▸ **記述課題 A**
『オフショア』第三号の紹介文によると、表紙のタコの木版画を提供したのは誰ですか?
▸ **記述課題 B**
『オフショア』第三号の紹介文から、「offshore-mcc.net」から「手に取ったお客様との雑談にもぜひご活用ください!」までの部分を、最後の語句も含めて一字一句違えずに打ち直してください。

読みどころのご紹介(『オフショア』第三号―2023/8/22[農暦七月七日 七夕]発売)

『オフショア』第三号、無事に発売となりました! 

オフショア第三号

オフショア第三号
演劇、音楽、アートに関わる方、つくり手の方には特に読んでいただきたい号。(というか、自分がそのフィールド出身なので、その界隈の方々に向けてつくっていると言っても過言ではないです。)
 
下記、編集・発行人の山本佳奈子より、ご紹介です。
 
<『オフショア』第三号のもくじ>
■武田力インタビュー「分断を越えるための演出術――俳優と民俗芸能の経験から」聞き手・構成:山本佳奈子
■「芸術と力 ジョグジャカルタの知」金悠進 
■「私は如何にして心配するのを止めてマレーシアの生活を楽しむようになったか」友田とん
■連載・第三回「台湾における市民による地下メディア実践と民主化との関係――1990年代の台湾の地下ラジオ運動を軸として」『巻き起こった地下ラジオ旋風』和田敬 
聞き書き・第三回「営業のさちよさん」檀上遼 
■「プンムルと追悼――演奏を通じた加害の歴史の語りなおし」齊藤聡
■「わたしと、中国の幾つかのこと」長嶺亮子

表紙装画:胡 沁迪(フー・チンディ)
ロゴ・表紙デザイン:三宅 彩
 

offshore-mcc.net



🐙表紙は、タコ🐙
冒頭の武田力(たけだ・りき)インタビューで出てくるタコのネガティブなイメージ(=侵略者としての表象)を頭に置きつつ、以前からタコの脚を”かわいらしく”描いてきた中国杭州の版画家・胡沁迪(フー・チンディ)に、タコの木版画を提供してもらいました。


<読みどころ>
下記、編集・発行人の山本佳奈子による簡単なご紹介です。
手に取ったお客様との雑談にもぜひご活用ください!

演劇やアートの現場で活躍する武田力(たけだ・りき)のインタビューを巻頭に収録。まずは、チェルフィッチュにて俳優として活動していた頃の経験から。「アンチ・チェルフィッチュ」と言いつつ、チェルフィッチュの身体性がなければ今のようになっていない武田のキャリアを、自身の言葉で語っています。
戦争で日本軍からの被害を大きく受けたフィリピン・マニラにて、戦争記憶にあえて触れながら《たこを焼く》という作品をつくった武田力。民俗芸能とアジア、民主主義と西洋、読めば読むほど思考の材料が出てくるような仕掛けにしています。
武田力は現在東京都現代美術館で開催中の展覧会「あ、共感とかじゃなくて。」に参加中

インドネシアのロック音楽と政治の関係を研究する金悠進(きむ・ゆじん)に、山口市YCAMへ行ってジョグジャカルタ出身女性8名のグループ「バクダパン・フード・スタディ・グループ」による展覧会を鑑賞してもらい、批評文とは少し違う、エッセイタイプの文章を寄稿してもらいました。

▸ **提示された記録**
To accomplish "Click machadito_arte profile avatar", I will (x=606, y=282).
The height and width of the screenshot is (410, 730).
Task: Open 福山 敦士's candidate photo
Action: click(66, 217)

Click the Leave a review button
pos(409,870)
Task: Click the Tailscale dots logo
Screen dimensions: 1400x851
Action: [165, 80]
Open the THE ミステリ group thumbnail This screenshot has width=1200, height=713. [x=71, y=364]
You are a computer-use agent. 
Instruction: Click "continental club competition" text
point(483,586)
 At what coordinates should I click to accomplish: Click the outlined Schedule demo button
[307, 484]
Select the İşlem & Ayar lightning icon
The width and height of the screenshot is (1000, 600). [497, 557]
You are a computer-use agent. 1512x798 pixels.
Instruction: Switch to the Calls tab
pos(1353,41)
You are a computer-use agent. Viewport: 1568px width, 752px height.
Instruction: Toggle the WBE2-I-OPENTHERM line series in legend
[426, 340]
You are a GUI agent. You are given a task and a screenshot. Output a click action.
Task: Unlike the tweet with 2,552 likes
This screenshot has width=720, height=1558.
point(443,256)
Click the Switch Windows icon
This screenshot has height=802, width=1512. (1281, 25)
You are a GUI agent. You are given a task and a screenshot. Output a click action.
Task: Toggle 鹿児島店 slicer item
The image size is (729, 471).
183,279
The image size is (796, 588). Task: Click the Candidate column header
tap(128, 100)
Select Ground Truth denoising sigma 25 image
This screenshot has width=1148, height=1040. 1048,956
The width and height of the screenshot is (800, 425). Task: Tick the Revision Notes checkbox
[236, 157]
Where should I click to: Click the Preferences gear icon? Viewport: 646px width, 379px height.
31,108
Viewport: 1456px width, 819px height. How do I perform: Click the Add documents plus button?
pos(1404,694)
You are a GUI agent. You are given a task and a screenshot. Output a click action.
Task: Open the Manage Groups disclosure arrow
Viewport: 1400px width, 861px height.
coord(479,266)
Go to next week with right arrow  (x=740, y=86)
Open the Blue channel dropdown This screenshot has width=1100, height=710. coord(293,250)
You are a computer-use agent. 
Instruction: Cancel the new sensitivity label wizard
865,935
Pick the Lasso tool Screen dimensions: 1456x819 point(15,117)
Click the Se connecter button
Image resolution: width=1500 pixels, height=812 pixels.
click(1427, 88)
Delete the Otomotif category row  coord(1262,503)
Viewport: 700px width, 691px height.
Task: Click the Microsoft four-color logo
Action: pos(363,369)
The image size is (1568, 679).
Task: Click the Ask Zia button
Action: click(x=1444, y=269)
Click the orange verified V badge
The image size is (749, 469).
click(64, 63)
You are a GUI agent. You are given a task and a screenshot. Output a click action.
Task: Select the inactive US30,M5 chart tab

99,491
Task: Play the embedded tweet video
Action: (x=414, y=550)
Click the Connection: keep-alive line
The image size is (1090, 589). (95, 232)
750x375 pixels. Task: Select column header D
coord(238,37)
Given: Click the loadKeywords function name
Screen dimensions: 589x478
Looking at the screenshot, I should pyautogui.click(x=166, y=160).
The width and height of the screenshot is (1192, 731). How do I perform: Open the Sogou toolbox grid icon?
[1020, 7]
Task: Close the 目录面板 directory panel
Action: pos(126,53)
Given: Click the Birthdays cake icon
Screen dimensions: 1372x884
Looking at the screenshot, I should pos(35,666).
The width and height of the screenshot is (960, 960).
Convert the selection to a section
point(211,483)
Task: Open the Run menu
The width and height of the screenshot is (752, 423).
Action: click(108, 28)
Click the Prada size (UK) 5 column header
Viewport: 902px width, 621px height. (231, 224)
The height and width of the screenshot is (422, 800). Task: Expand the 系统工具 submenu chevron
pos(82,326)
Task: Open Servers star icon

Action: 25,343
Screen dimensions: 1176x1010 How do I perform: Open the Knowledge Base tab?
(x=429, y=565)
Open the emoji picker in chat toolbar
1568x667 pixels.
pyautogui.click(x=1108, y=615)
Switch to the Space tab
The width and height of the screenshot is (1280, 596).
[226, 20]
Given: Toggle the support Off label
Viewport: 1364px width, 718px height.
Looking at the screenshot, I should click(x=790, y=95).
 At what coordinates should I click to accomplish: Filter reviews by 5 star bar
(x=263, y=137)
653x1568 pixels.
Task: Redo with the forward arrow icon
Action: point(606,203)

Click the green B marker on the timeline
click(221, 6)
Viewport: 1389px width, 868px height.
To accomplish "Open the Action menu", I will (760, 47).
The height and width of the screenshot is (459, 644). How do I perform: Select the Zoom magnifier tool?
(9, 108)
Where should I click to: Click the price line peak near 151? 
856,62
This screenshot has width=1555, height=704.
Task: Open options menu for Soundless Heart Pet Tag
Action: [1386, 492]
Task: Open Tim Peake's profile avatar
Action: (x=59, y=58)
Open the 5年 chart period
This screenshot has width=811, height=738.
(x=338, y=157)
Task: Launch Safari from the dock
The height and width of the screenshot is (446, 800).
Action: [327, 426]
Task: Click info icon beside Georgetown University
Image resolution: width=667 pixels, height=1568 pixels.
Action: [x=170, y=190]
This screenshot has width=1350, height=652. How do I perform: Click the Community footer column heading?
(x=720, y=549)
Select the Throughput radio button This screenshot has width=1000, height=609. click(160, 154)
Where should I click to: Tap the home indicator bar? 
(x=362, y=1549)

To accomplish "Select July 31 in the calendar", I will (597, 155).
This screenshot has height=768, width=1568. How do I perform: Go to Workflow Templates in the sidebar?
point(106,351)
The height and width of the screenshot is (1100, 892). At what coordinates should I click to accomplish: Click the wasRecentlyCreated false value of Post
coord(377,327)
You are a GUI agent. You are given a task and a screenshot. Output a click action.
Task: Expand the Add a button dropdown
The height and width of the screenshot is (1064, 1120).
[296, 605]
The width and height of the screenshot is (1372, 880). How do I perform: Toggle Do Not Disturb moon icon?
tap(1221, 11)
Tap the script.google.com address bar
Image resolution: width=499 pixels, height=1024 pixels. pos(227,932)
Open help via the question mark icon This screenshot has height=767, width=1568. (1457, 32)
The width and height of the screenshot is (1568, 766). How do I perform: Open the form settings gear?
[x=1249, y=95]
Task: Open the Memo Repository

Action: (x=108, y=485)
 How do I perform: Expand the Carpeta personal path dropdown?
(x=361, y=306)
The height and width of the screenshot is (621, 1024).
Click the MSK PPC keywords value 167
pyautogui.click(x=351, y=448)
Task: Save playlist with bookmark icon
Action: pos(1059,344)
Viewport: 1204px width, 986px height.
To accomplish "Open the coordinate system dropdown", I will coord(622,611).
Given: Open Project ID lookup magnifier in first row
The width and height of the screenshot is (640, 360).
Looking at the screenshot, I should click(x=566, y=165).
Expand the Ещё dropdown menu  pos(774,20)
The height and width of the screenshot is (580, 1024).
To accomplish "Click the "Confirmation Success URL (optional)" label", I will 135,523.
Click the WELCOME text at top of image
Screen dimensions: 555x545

▸ **完全な解答 A**
中国杭州の版画家、胡沁迪(フー・チンディ)です。

▸ **完全な解答 B**
offshore-mcc.net



🐙表紙は、タコ🐙
冒頭の武田力(たけだ・りき)インタビューで出てくるタコのネガティブなイメージ(=侵略者としての表象)を頭に置きつつ、以前からタコの脚を”かわいらしく”描いてきた中国杭州の版画家・胡沁迪(フー・チンディ)に、タコの木版画を提供してもらいました。


<読みどころ>
下記、編集・発行人の山本佳奈子による簡単なご紹介です。
手に取ったお客様との雑談にもぜひご活用ください!